Take the line that contains "The height and" and each line after it to the end of the data below, and set them down exactly, omitting pictures.

------ RECORDS SHOWN ------

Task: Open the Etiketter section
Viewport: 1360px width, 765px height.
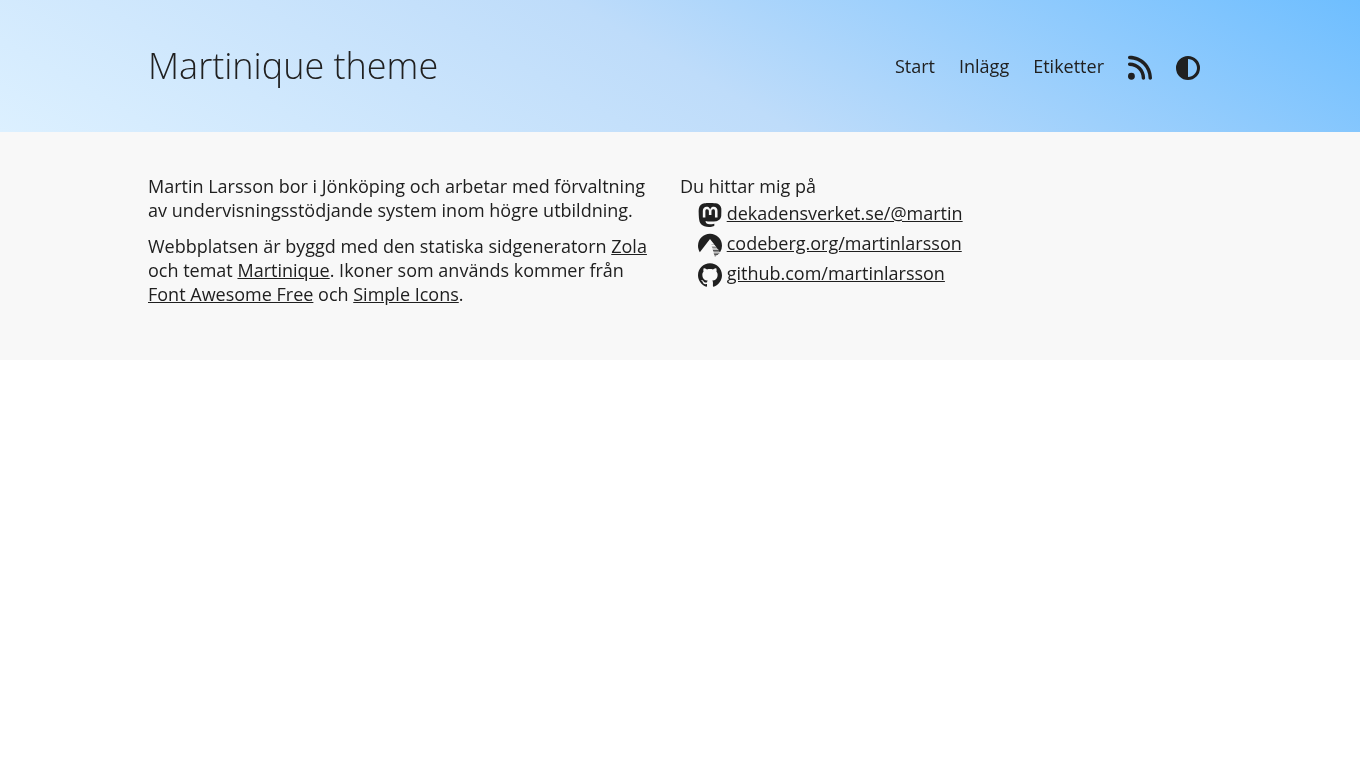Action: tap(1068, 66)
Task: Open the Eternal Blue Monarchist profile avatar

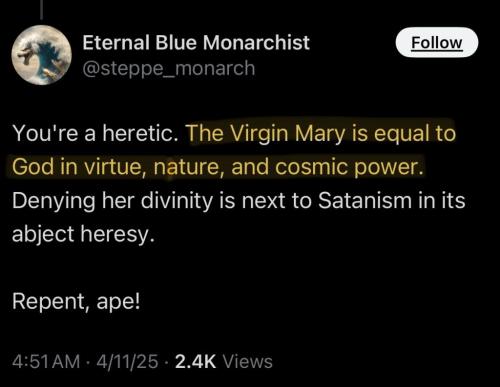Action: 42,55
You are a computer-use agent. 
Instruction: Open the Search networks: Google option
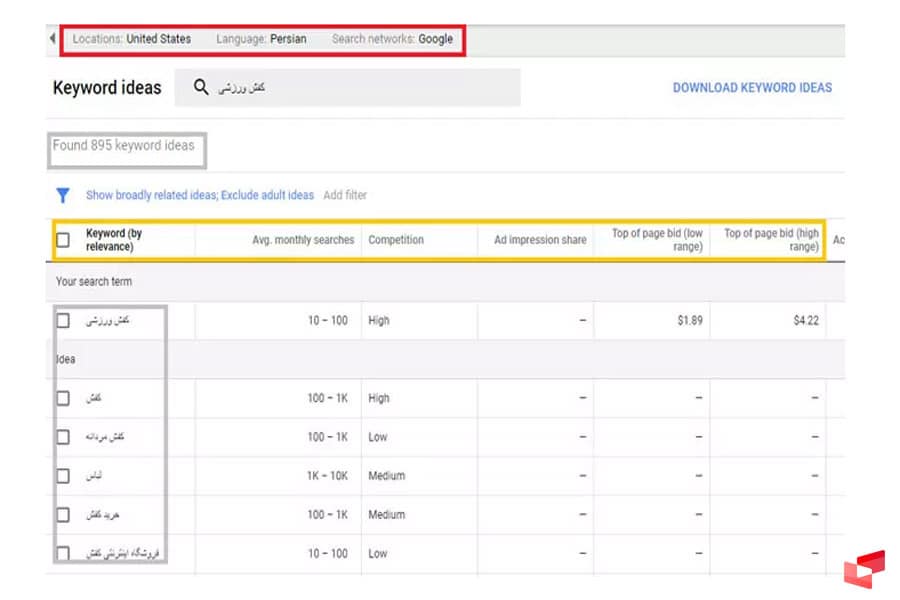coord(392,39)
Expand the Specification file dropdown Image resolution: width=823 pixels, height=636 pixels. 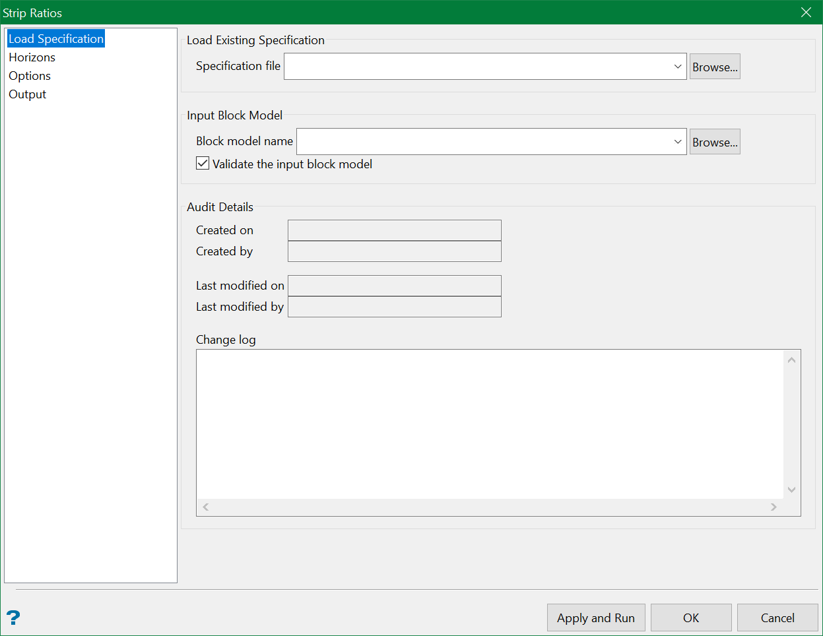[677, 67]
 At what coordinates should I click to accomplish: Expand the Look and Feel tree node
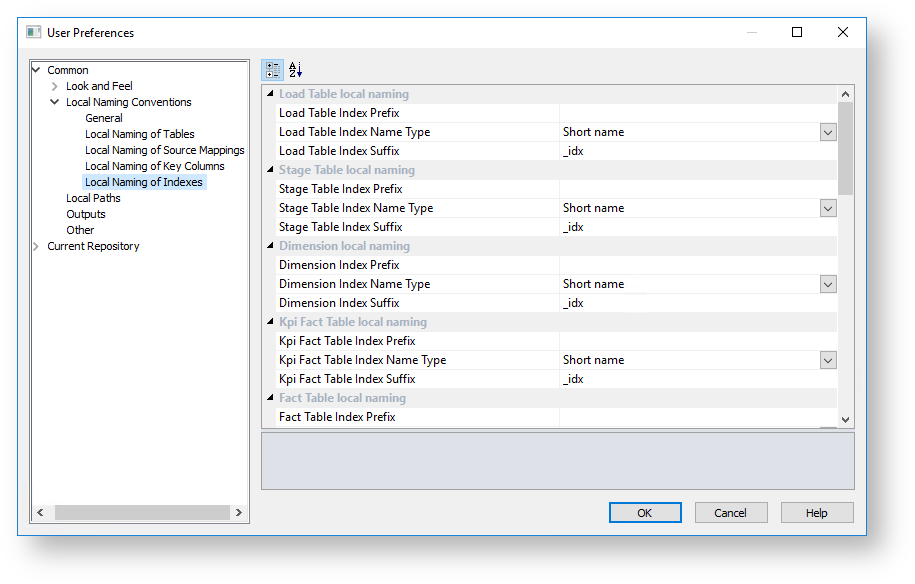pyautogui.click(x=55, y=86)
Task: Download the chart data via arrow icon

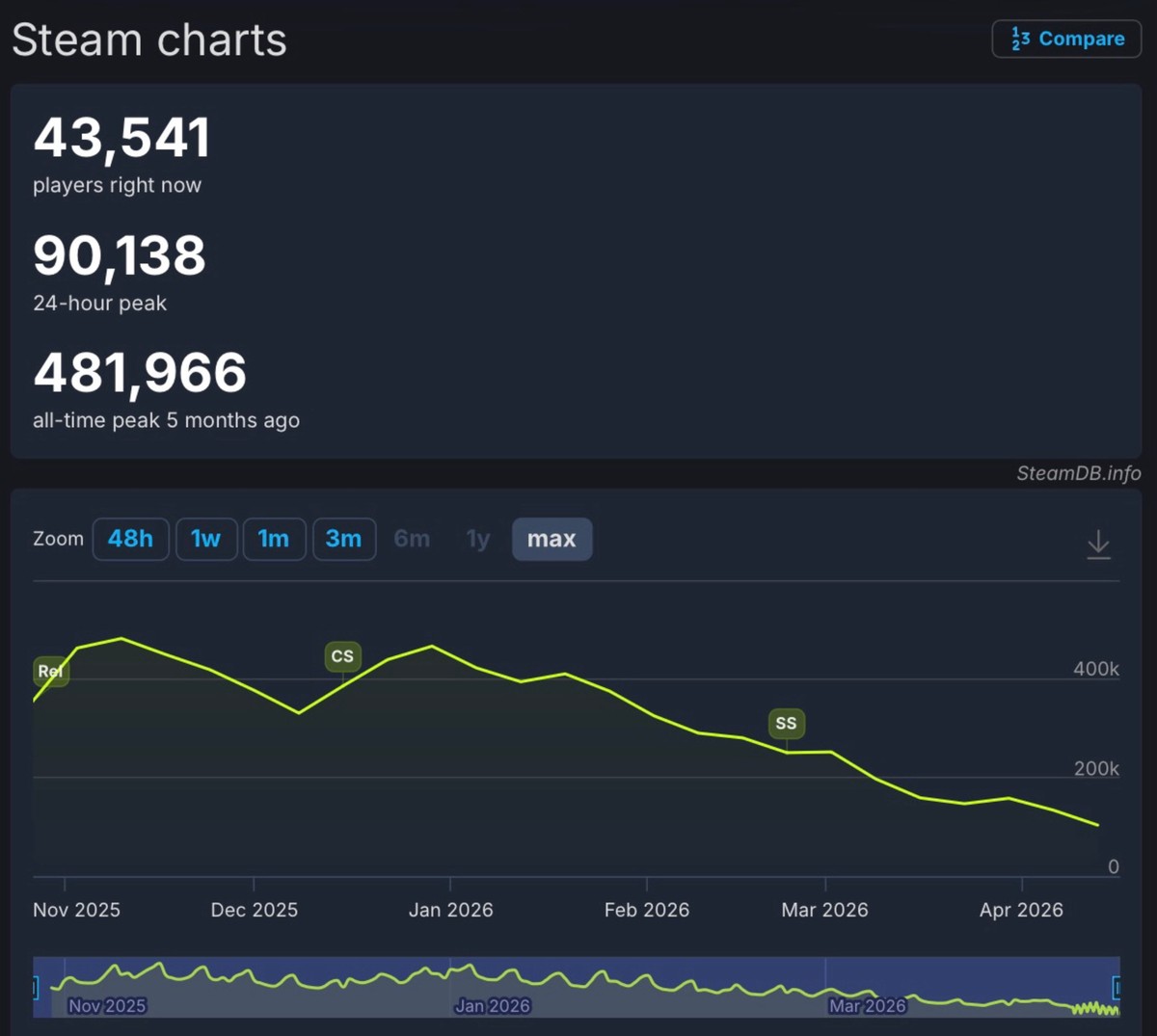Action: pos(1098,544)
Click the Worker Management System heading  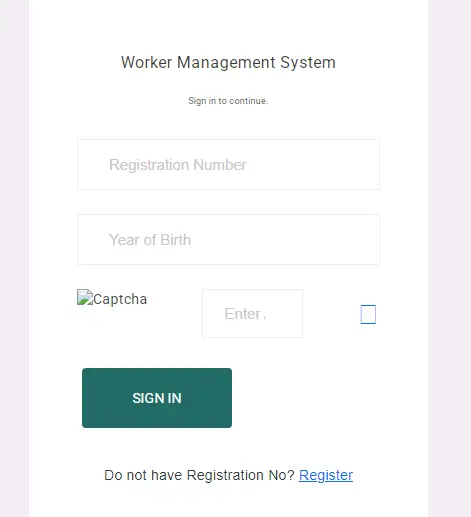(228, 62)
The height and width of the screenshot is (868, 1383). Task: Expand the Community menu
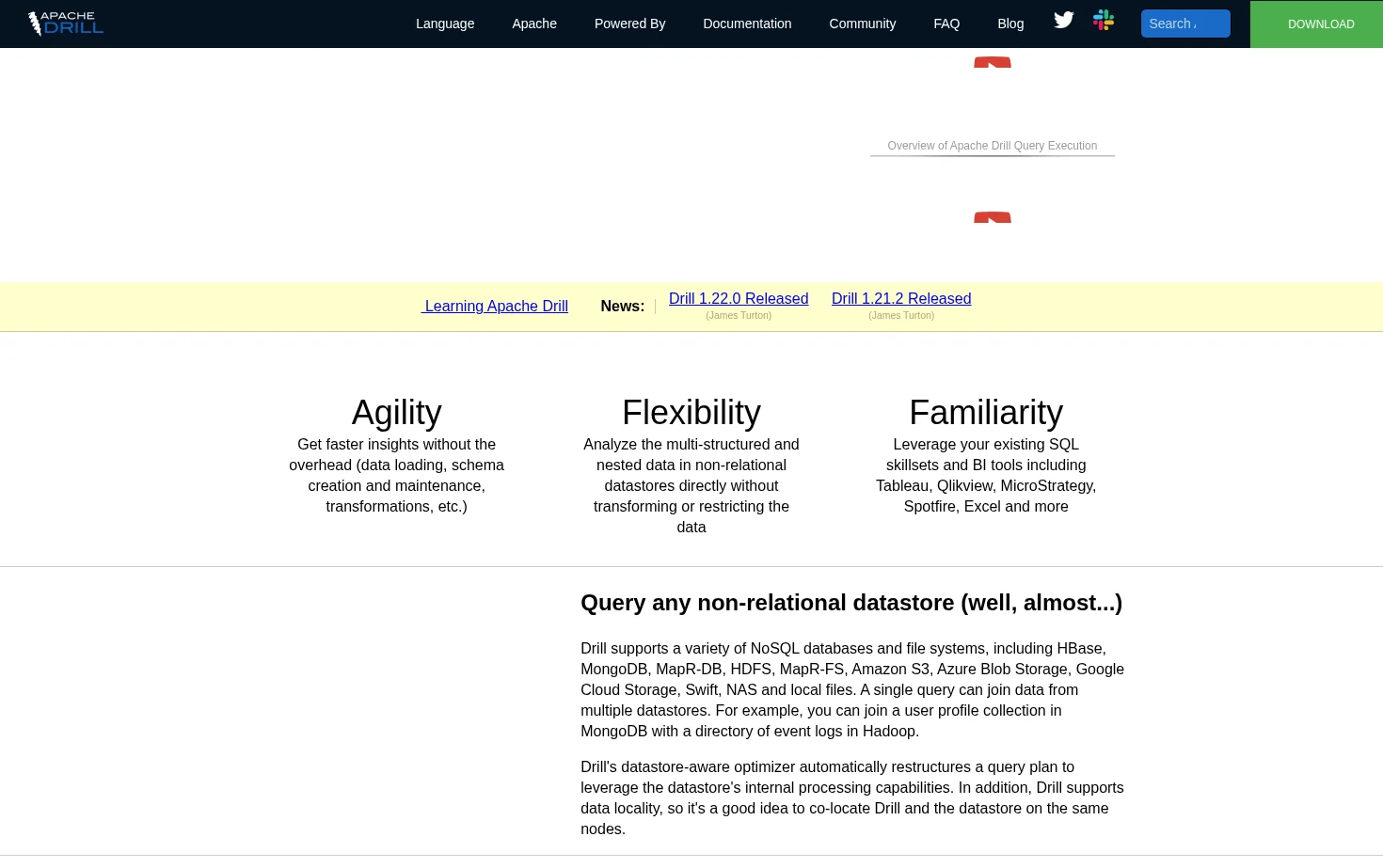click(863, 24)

------

== OUTPUT OF THE EXERCISE ==
The height and width of the screenshot is (868, 1383). Task: Expand the Community menu
click(863, 24)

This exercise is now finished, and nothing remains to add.